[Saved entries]
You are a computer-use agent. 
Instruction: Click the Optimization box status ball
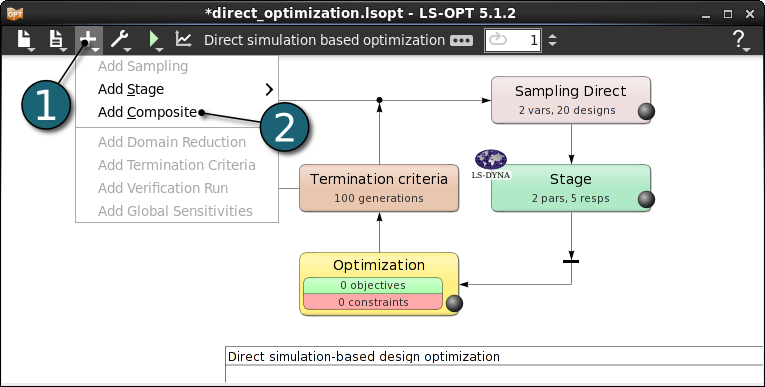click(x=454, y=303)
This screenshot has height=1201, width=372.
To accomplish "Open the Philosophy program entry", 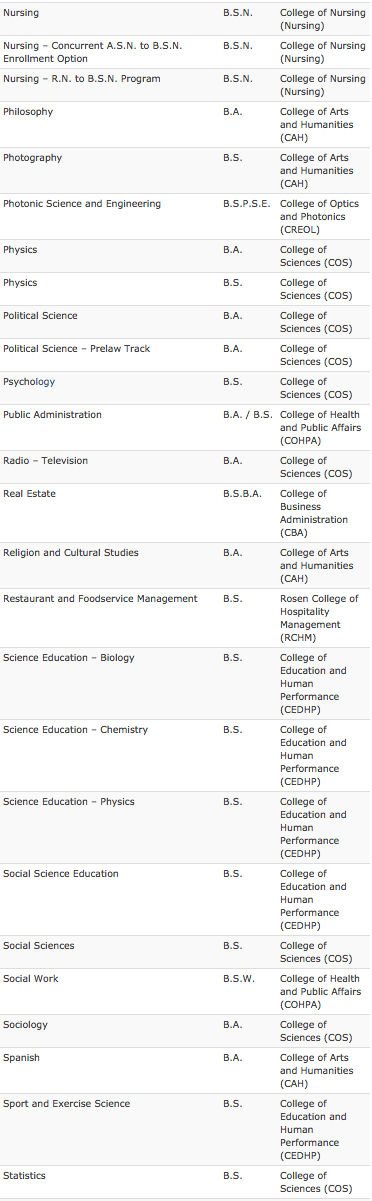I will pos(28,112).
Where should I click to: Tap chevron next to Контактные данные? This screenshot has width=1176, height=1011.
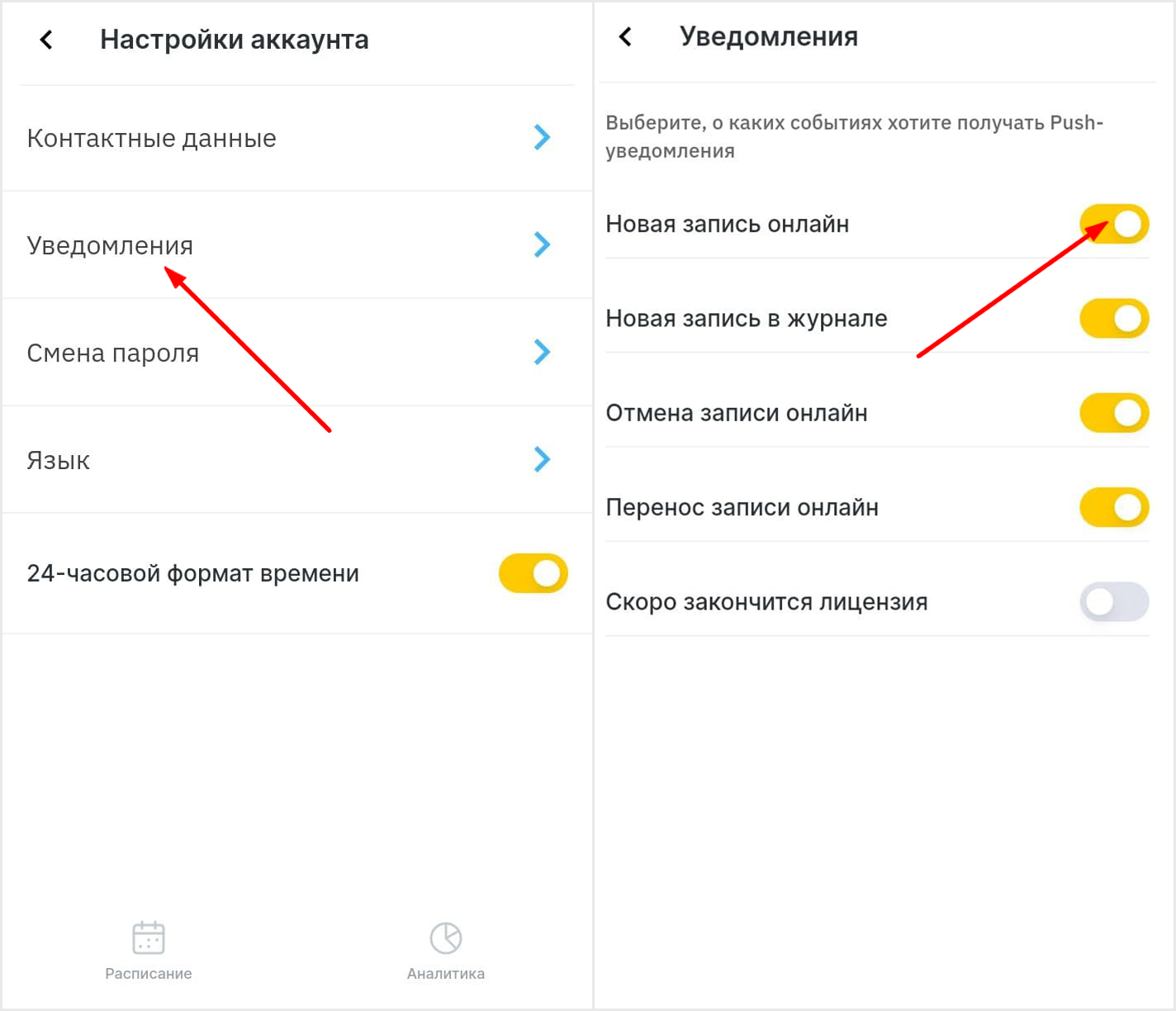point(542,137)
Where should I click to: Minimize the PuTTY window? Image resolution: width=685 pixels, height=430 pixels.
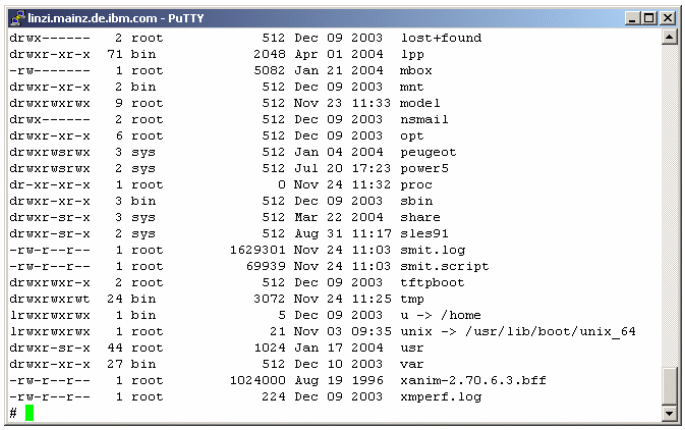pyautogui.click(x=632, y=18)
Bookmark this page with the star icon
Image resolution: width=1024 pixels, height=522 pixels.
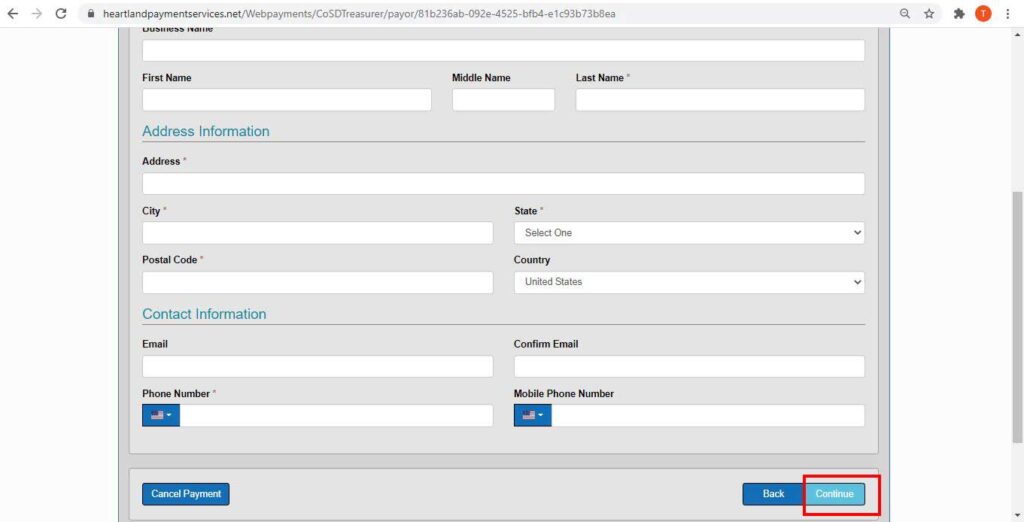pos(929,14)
...
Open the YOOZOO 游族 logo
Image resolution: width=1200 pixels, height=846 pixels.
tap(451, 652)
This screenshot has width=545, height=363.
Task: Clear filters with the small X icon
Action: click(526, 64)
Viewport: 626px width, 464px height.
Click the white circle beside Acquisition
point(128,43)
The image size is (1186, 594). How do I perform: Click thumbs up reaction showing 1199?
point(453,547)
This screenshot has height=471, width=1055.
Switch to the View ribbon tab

-- Work task --
Print the lines above from the one with "Viewport: 626px width, 464px height." through the one with "This screenshot has height=471, width=1055.", both included, exactly as written and nothing more.

-- Finished task --
Viewport: 626px width, 464px height.
Click the white circle beside Acquisition
point(128,43)
The image size is (1186, 594). How do I perform: Click thumbs up reaction showing 1199?
point(453,547)
This screenshot has height=471, width=1055.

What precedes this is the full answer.